▸ **Exercise details**
Would you set down each line of the data below exactly?

▸ **Records for this exercise**
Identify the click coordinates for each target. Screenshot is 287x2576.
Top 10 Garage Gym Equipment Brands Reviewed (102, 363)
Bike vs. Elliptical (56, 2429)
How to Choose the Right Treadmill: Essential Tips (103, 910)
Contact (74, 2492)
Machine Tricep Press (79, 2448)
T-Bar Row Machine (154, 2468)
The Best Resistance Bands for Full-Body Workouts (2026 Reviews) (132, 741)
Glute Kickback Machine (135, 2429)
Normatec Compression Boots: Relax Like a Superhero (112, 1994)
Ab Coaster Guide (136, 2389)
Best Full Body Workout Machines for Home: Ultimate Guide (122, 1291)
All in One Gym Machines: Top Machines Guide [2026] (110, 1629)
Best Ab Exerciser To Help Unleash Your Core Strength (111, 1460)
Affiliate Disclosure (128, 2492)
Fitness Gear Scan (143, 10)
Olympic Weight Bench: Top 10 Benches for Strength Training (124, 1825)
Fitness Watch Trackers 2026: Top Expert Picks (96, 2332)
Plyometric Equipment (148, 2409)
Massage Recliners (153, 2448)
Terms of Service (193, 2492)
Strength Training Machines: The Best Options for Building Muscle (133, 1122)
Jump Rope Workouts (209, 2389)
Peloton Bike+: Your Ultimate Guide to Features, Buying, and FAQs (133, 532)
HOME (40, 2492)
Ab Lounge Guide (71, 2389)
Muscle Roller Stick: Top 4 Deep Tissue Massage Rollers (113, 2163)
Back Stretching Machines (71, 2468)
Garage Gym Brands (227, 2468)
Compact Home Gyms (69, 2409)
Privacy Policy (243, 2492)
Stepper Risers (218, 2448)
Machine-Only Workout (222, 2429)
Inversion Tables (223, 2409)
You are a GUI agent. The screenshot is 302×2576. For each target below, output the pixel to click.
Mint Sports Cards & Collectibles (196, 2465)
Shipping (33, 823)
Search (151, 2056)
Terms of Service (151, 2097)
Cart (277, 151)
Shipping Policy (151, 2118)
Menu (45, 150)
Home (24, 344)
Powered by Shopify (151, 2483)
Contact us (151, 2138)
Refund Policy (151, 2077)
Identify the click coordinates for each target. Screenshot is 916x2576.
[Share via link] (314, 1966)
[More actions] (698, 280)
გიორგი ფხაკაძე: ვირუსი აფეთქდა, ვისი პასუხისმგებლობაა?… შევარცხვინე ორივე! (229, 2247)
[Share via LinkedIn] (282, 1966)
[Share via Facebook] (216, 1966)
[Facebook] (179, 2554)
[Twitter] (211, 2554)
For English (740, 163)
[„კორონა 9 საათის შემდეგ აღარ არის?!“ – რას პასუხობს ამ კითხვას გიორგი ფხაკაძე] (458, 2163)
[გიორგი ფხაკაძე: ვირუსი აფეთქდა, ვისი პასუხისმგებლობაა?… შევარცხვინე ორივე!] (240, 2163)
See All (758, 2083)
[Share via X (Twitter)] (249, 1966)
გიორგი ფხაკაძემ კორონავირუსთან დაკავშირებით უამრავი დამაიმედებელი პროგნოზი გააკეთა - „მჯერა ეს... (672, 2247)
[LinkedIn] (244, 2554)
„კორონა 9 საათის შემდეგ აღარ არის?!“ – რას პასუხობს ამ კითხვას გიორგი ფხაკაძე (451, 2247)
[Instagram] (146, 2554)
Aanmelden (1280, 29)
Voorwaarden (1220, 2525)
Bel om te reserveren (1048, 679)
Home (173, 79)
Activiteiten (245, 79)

▸ **Answer space**
Identify the click coordinates for each target. Screenshot is 287x2576.
Top 10 Garage Gym Equipment Brands Reviewed (102, 363)
Bike vs. Elliptical (56, 2429)
How to Choose the Right Treadmill: Essential Tips (103, 910)
Contact (74, 2492)
Machine Tricep Press (79, 2448)
T-Bar Row Machine (154, 2468)
The Best Resistance Bands for Full-Body Workouts (2026 Reviews) (132, 741)
Glute Kickback Machine (135, 2429)
Normatec Compression Boots: Relax Like a Superhero (112, 1994)
Ab Coaster Guide (136, 2389)
Best Full Body Workout Machines for Home: Ultimate Guide (122, 1291)
All in One Gym Machines: Top Machines Guide [2026] (110, 1629)
Best Ab Exerciser To Help Unleash Your Core Strength (111, 1460)
Affiliate Disclosure (128, 2492)
Fitness Gear Scan (143, 10)
Olympic Weight Bench: Top 10 Benches for Strength Training (124, 1825)
Fitness Watch Trackers 2026: Top Expert Picks (96, 2332)
Plyometric Equipment (148, 2409)
Massage Recliners (153, 2448)
Terms of Service (193, 2492)
Strength Training Machines: The Best Options for Building Muscle (133, 1122)
Jump Rope Workouts (209, 2389)
Peloton Bike+: Your Ultimate Guide to Features, Buying, and FAQs (133, 532)
HOME (40, 2492)
Ab Lounge Guide (71, 2389)
Muscle Roller Stick: Top 4 Deep Tissue Massage Rollers (113, 2163)
Back Stretching Machines (71, 2468)
Garage Gym Brands (227, 2468)
Compact Home Gyms (69, 2409)
Privacy Policy (243, 2492)
Stepper Risers (218, 2448)
Machine-Only Workout (222, 2429)
Inversion Tables (223, 2409)
You are a GUI agent. The screenshot is 302×2576. For each target below, output the pixel to click.
Mint Sports Cards & Collectibles (196, 2465)
Shipping (33, 823)
Search (151, 2056)
Terms of Service (151, 2097)
Cart (277, 151)
Shipping Policy (151, 2118)
Menu (45, 150)
Home (24, 344)
Powered by Shopify (151, 2483)
Contact us (151, 2138)
Refund Policy (151, 2077)
Identify the click coordinates for each target. Screenshot is 916x2576.
[Share via link] (314, 1966)
[More actions] (698, 280)
გიორგი ფხაკაძე: ვირუსი აფეთქდა, ვისი პასუხისმგებლობაა?… შევარცხვინე ორივე! (229, 2247)
[Share via LinkedIn] (282, 1966)
[Share via Facebook] (216, 1966)
[Facebook] (179, 2554)
[Twitter] (211, 2554)
For English (740, 163)
[„კორონა 9 საათის შემდეგ აღარ არის?!“ – რას პასუხობს ამ კითხვას გიორგი ფხაკაძე] (458, 2163)
[გიორგი ფხაკაძე: ვირუსი აფეთქდა, ვისი პასუხისმგებლობაა?… შევარცხვინე ორივე!] (240, 2163)
See All (758, 2083)
[Share via X (Twitter)] (249, 1966)
გიორგი ფხაკაძემ კორონავირუსთან დაკავშირებით უამრავი დამაიმედებელი პროგნოზი გააკეთა - „მჯერა ეს... (672, 2247)
[LinkedIn] (244, 2554)
„კორონა 9 საათის შემდეგ აღარ არის?!“ – რას პასუხობს ამ კითხვას გიორგი ფხაკაძე (451, 2247)
[Instagram] (146, 2554)
Aanmelden (1280, 29)
Voorwaarden (1220, 2525)
Bel om te reserveren (1048, 679)
Home (173, 79)
Activiteiten (245, 79)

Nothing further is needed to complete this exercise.